Written today! 09 October 2010
I'm sitting in the APROFES auberge, my temporary home and sanctuary in Kaolack, drinking sugary tea, writing blog posts and journal entries, reading an illuminating-yet-depressing book about international development, mentally preparing myself for an uber-religious Senegalese baptism, and plotting my return to Gambia...
Someone pointed out that I haven't explained what "toubab" means. This word is so ingrained in my daily experiences that I absent-mindedly assume that everyone knows what it means. Of course not. Many of the small details about Africa are so pervasive that I neglect to share them in my stories and descriptions. That's too bad, since many of the most striking things about Africa are the small ones.
So, toubab. Here's what Wikipedia has to say about it:
"Toubab" is a Central and West African name for a person of European descent ("whites"). Used most frequently in the Gambia, Senegal, and Mali, the term does not have derogatory connotations by itself, though it is also frequently associated with "wealthy traveller" (if one can afford to travel, then he/she must be rich). The word can also be applied to any perceived traveller - even those of black African descent with an identifiably different phenotype such as (whiter) Cape Verdeans and (blacker) Nigerians, up to foreign-raised locals (thus with a different accent) or a visiting expatriate...The most likely earliest derivation is from the Wolof word for Europe (Tougal). As Wolof means the people of Jollof, Toubab means the people of Tougal.
As wikipedia states, the term itself is not derogatory. "C'est n'est pas mechant," explained one of my Senegalese co-workers, though it can definitely be annoying. Children constantly yell "Toubab! Toubab!" wherever I go. Seriously, everywhere -- in bustley city streets, along quiet village paths, and even from the side of the road as I pass by in a vehicle. I'm totally fine with the label when it comes from children, but have little patience when it comes from adults. But, I packed my sense of humour and ability to light-heartedly laugh at myself (as recommended by Lonely Planet) so I'm usually able to hide my frustration. I do, however, humoursly lay down the law with anyone that actually wants to talk to me or be my friend.
"Toubab? Tuduma toubab. Haddy laa tudda." (Toubab? My name isn't toubab. My name is Haddy.)
Yup, my name is now Haddy. Haddy Kah. (Or, Haddy Ceesay if I'm in Tchisse Masse). In Gambian and Senegalese culture, namesakes (tomas) are very important. Names are never(?) chosen willy-nilly and newborns are always named after someone that may end up playing a large role in their life. It's not uncommon, I believe, for a child to be sent to live with their toma for a significant length of time.

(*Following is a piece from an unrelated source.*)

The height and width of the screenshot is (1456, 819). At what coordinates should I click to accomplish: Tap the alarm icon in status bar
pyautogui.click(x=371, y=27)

Here, most toubabs get Wolof names both because of the importance of tomas (and everyone wants to have a toubab names after them!) and, more practically, because no one can pronounce or remember our Western names! Some toubabs resist their Wolof name, but I think that being Haddy is a small but symbolic way to better integrate into the culture and express mutual respect. People are thrilled when they ask my name and, expecting something Western, I respond with "Haddy." Having a Wolof name also identifies me as not-a-tourist, which is pretty important for my sanity and helps me to build relationships.
My toma is a woman named Haddy Kah (obviously). She is from El Hadje Mayebe and is the president of the farmer group that we work with there. During my village stay, I stayed with her family.
Unfortunately, Leanne's toma is also named Haddy. She got the name first, so my Wolof name is a bit sub-optimal, but it took me a long time to get a toma and I've embraced my name. I'm Haddy Kah and she's Haddy Fal Nying, so hopefully there won't be too much confusion when we're in the same village.
Learning and remembering names has been pretty challenging. I carry a little book for Wolof grammar and phrases and have taken to writing names in there, if I know that I'm going to see someone again. But this only works when I meet one or two people at a time, and I can actually remember their name (and face) after the conversation. Names are especially challenging when we arrive in a new place (like a new village) and meet 70 people in the span of 20 minutes. It's even harder when we meet many of them in the dark!
People are pretty forgiving though, and I think (hope) that they understand how difficult it can be for us when they are always mixing up the names of the three toubabs that have visited the village. (In Tchisse Masse, I stayed with the same family as Margaret, and was constantly being called Alimatu. I'm pretty sure that there are some children there that never did understand that Margaret and I are not the same person.) Exclaiming "suma xarit!" ("my friend!") seems to be a pretty good alternative to actually remembering someone's name.